国宝《絵因果経》は、天平時代(8世紀後半)の制作だが、色鮮やかで状態が良く見えるのは何故なのだろう。
第2部では、100点を超える自画像の展示に長い校史を感じさせられる。
生徒の卒業制作の一環でつくられた「自画像」コレクションは、1898年から、戦中戦後の混乱期(1942-49頃)および戦後の約20年間(1955-76)の中断を除いて、継続されており、現在6,000件超が所蔵されているという。

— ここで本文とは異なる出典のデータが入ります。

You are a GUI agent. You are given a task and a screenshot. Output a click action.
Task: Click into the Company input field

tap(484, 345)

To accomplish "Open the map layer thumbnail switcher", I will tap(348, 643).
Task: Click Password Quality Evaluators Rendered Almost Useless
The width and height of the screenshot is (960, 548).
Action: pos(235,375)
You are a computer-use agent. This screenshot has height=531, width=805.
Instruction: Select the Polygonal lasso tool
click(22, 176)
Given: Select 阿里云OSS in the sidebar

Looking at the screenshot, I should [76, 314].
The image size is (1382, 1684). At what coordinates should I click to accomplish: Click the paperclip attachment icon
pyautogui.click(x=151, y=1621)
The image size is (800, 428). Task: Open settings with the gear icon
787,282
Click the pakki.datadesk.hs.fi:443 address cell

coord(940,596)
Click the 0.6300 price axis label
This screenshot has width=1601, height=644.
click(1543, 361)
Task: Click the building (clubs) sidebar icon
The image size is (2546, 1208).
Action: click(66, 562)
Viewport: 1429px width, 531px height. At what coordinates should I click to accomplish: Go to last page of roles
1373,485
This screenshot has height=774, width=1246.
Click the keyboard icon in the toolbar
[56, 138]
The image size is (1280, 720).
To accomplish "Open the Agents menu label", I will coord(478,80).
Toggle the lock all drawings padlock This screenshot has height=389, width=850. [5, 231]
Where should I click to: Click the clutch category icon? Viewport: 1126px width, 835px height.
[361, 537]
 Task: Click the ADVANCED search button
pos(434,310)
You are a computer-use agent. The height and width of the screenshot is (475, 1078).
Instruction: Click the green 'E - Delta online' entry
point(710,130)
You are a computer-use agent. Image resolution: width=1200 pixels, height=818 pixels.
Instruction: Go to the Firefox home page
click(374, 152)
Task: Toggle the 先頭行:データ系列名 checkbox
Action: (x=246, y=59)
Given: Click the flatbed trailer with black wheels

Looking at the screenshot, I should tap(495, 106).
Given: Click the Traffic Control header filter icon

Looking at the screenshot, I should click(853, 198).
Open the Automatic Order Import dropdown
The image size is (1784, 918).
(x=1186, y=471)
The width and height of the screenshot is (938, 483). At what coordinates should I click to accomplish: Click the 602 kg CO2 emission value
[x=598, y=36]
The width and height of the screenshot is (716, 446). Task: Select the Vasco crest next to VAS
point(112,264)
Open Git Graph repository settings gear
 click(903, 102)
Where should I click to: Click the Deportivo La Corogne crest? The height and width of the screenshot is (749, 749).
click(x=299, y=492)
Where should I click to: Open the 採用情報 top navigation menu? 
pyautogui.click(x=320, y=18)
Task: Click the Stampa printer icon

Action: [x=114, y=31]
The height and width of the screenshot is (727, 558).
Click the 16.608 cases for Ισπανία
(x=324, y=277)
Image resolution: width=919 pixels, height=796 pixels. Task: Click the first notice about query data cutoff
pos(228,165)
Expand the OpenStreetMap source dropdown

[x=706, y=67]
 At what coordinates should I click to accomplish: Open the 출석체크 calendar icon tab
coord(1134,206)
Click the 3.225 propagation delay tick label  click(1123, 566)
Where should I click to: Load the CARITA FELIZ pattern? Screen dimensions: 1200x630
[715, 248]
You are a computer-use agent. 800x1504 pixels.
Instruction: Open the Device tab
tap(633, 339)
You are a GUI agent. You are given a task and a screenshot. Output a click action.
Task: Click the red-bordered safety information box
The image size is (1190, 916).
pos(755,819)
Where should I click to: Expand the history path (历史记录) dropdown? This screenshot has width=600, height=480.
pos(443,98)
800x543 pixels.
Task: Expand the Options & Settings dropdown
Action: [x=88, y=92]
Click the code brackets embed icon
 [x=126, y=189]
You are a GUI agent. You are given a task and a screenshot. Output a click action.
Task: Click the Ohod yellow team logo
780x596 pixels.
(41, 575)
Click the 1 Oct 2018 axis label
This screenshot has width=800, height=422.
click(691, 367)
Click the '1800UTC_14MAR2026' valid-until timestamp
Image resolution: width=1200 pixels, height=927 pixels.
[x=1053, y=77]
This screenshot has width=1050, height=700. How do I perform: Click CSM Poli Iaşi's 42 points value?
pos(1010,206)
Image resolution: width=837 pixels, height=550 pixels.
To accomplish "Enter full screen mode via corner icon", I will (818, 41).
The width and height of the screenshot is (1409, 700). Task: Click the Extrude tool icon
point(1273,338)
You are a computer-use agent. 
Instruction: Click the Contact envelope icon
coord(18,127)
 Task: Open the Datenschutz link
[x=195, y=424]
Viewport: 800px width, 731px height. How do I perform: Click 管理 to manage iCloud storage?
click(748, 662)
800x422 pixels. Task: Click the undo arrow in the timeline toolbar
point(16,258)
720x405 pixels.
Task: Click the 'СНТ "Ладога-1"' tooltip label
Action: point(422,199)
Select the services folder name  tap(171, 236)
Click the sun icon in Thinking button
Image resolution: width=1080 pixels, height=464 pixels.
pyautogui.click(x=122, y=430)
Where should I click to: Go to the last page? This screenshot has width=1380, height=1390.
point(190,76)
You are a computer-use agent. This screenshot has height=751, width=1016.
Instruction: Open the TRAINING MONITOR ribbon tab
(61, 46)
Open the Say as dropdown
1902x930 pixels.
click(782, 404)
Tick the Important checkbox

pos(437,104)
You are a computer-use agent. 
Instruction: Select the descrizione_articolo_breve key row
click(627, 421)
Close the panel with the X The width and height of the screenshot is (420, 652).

1898年から1954年までに制作された自画像100点超が上下2段展示。
中国や朝鮮・台湾出身の生徒の自画像も多い。
一方、女性の生徒の自画像はほとんどない。1946年までは男子校だからなのだが、それでも戦前期に女性の自画像が1点登場する。それも白人女性。外国人女性を特例で受け入れることがあったらしい。
マリー・イーストレーキ(1886〜1925)
《自画像》
1907年3月
アメリカ国籍で「祖父は日本に近代歯科医学を初めてもたらせた人物、父は英国辞典の刊行や英語教育で名高い人物、母は日本人、普通に日本語を話すが容貌はアメリカ人風」の女性であったようで、卒業後も意欲的な姿勢を見せていたが、「1913年に日本人の銀行員と結婚し、消息を絶ってしまった」という。
私は知らなかったが、その世界では知られた女性であるようだ。
大学の門は僅かな隙間を残して閉められている。美術館訪問者は美術館以外の大学敷地に入ることを禁じられている。2階のレストランは美術館訪問者に開かれているが、1階の昔ながらの大学食堂は学生・教職員関係者以外の利用は禁じられている。平日であったが、学生自体をあまり見かけない。
100年前に描かれた結城素明先生の卒業制作の作品(1897年)、5年前にも見たのですが、改めて今日見て感銘を受けました。
今年は藝祭も中止になってしまって…、まぁ、同展が開催にこぎつけただけでも、よしとしましょう。
コメントありがとうございます。
期待していたよりもずっと楽しめる展覧会でした。
私的には、原田直次郎の肖像画です。埼玉県立近代美術館で開催された回顧展はもう4年前のことになりました。
藝大美術館の次の展覧会「渡辺省亭」展も期待しているところです。